■ Provided material
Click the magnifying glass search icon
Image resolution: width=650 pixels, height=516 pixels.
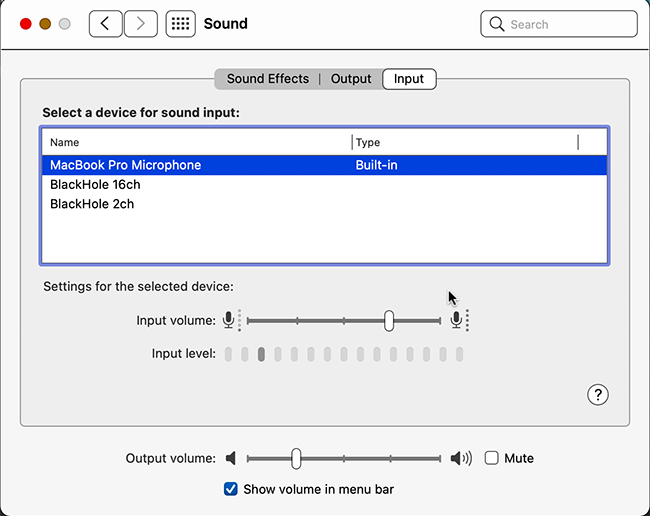[497, 24]
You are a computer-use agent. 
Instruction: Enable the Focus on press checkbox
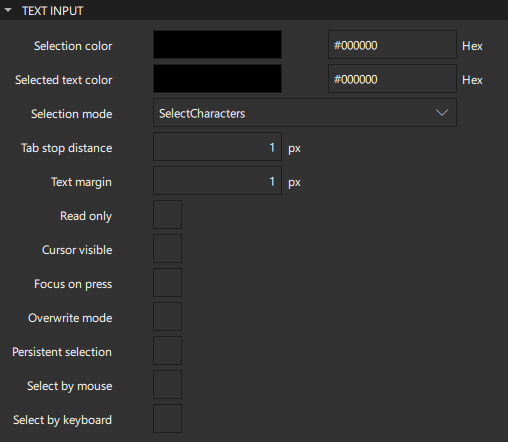[167, 283]
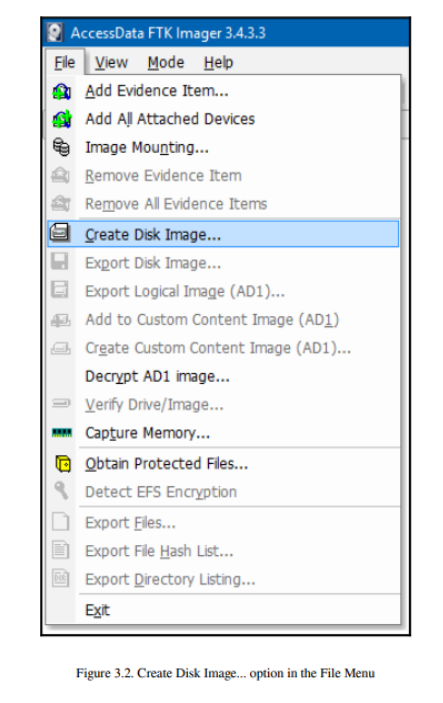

■ What to work on
Reproduce the entries from the line containing "You are a computer-use agent." through the end of the entries, switching "checkbox" to "toggle" and changing nothing else. Leave the pictures out of your answer.

■ Response
You are a computer-use agent. 
Instruction: Enable the Focus on press toggle
[167, 283]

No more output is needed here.